You're both sipping some Darjeeling tea, you share a public WIFI connection, you both would have been called "web workers" in the early 2000s — and she may be able to read your mail with you as you access Gmail in your browser.
Fortunately, you can avoid that latter commonality (and maybe concentrate on others): by using HTTPS to connect to Gmail, all data sent from and to Gmail in your browser (including your emails) will be encrypted and incomprehensible to anybody even if they get all the data on a shared internet connection. You can even make Gmail enforce these secure HTTPS connections.
Access Gmail More Securely via HTTPS
To encrypt all traffic between your browser and Gmail (so a traffic scanner on, say, your local network or a public WLAN cannot decipher it):
- Access Gmail using https://mail.google.com/.

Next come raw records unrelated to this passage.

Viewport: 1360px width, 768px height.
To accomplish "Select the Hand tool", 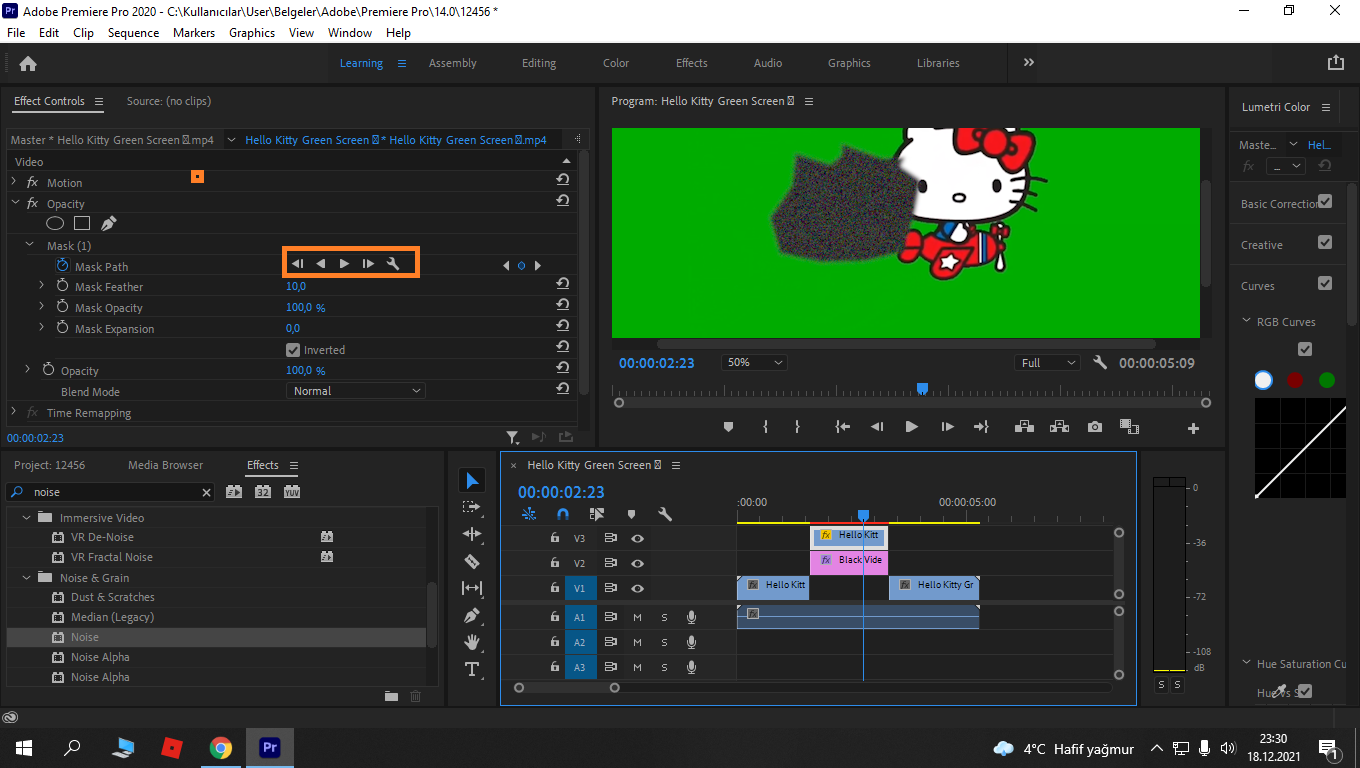I will pyautogui.click(x=472, y=642).
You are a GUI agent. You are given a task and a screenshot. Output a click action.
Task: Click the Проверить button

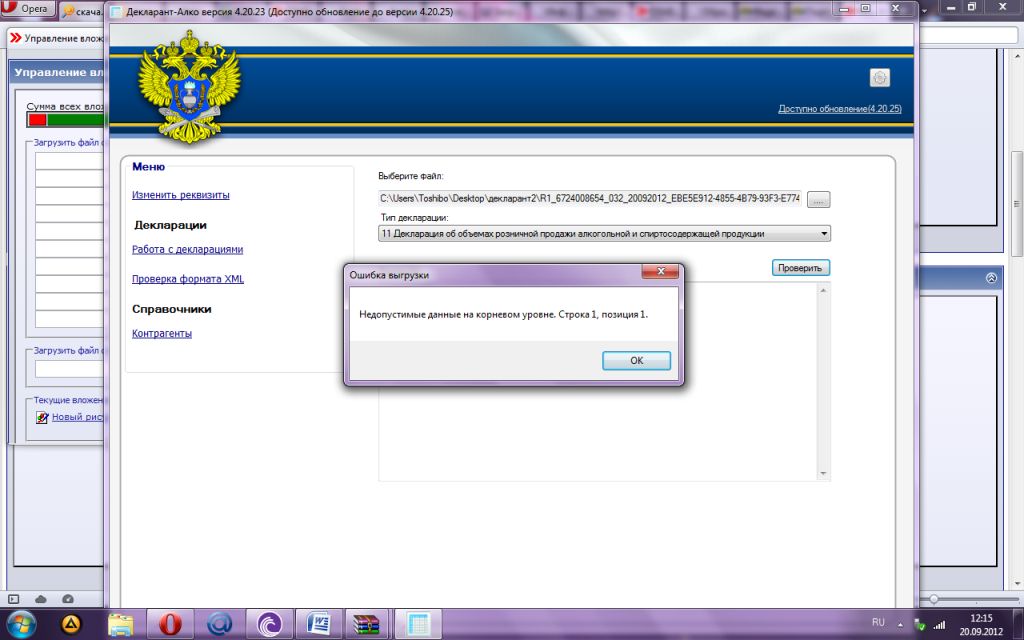[800, 268]
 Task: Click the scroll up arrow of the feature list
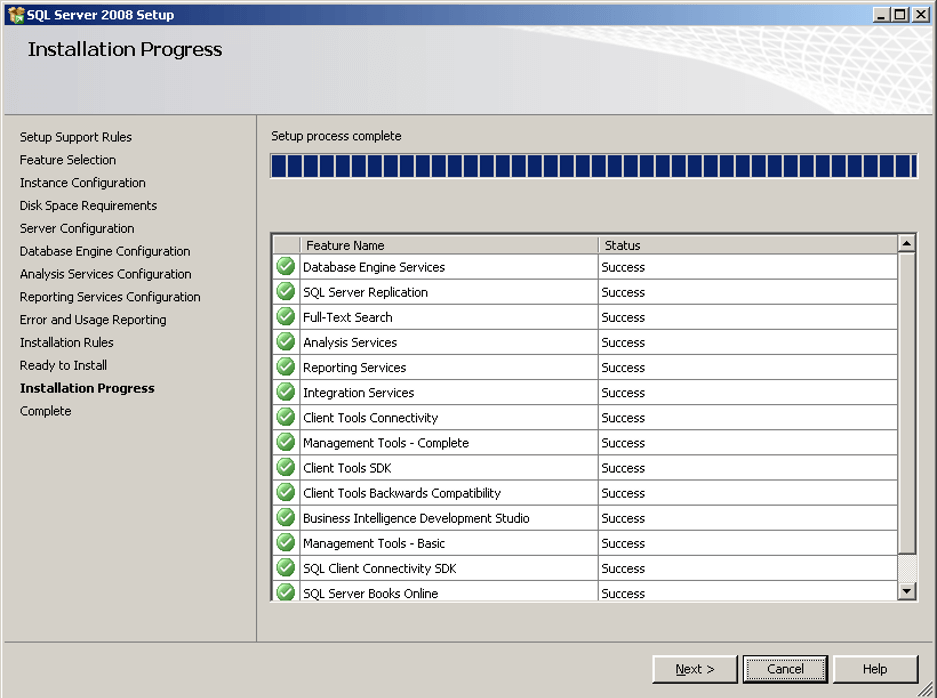(907, 243)
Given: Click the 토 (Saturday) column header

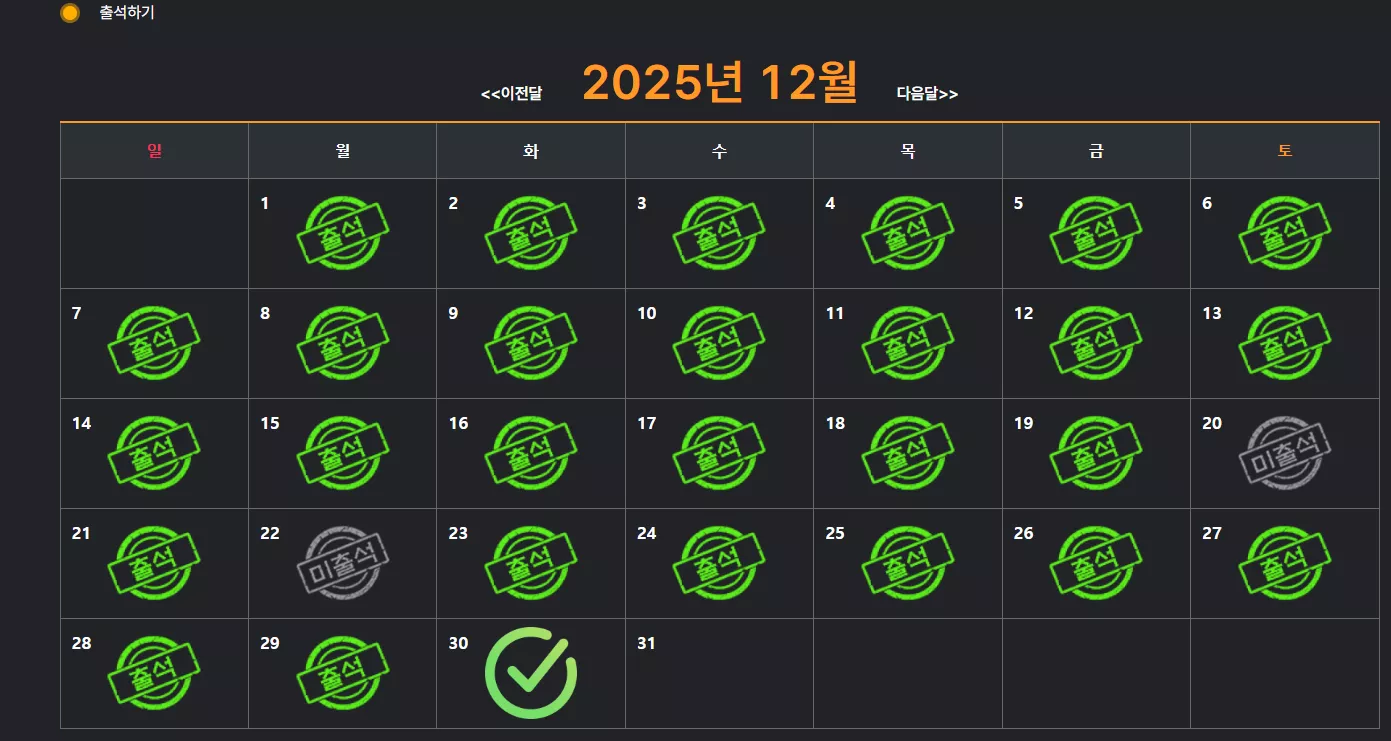Looking at the screenshot, I should click(1285, 151).
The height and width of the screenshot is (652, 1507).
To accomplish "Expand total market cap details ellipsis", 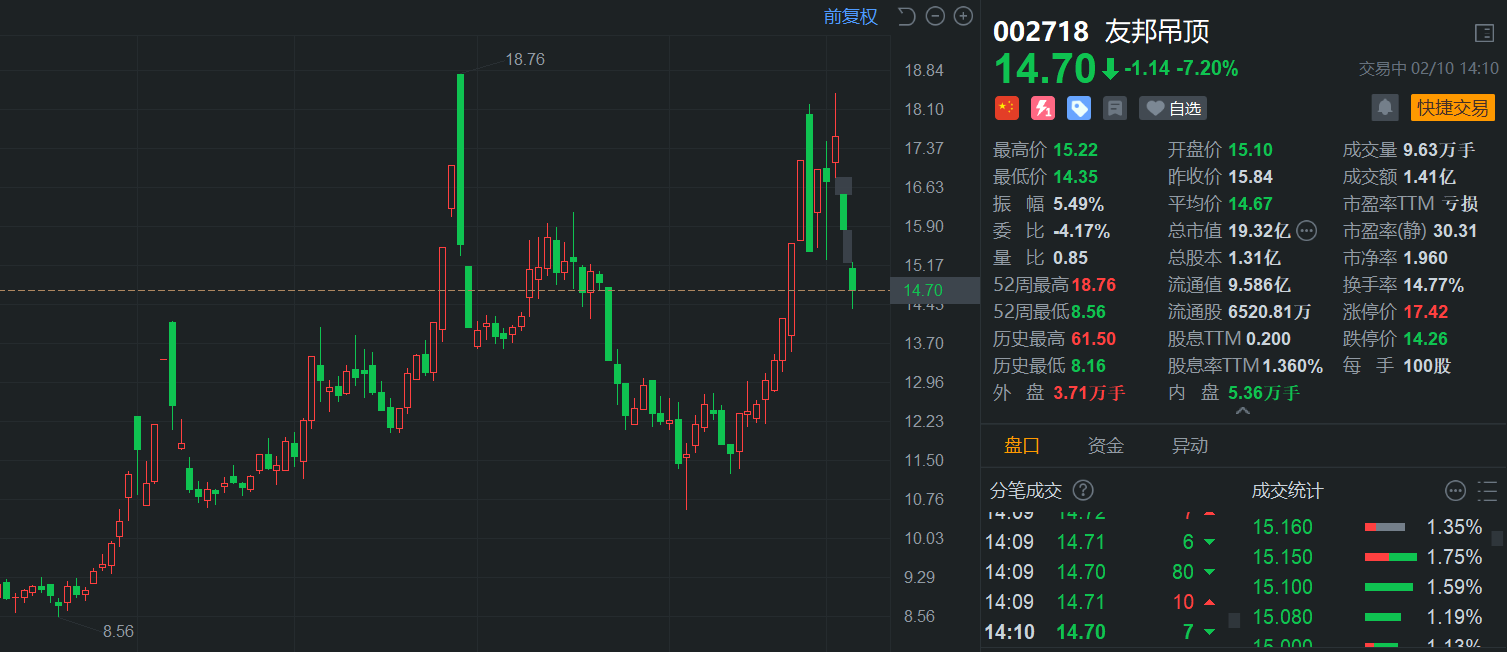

- Note the 's' at the end of "https".
Force Gmail to Always Use a Secure HTTPS Connection
To make Gmail use an encrypted HTTPS connection always and automatically:
- Follow the Settings link in Gmail.
- Go to the General category.
- Make sure Always use https is selected under Browser connection:.
- Click Save Changes.
Note that HTTPS connections are typically slower than using Gmail unencrypted. Enforcing HTTPS with the setting above may also cause errors on some mobile devices and Gmail mail checkers.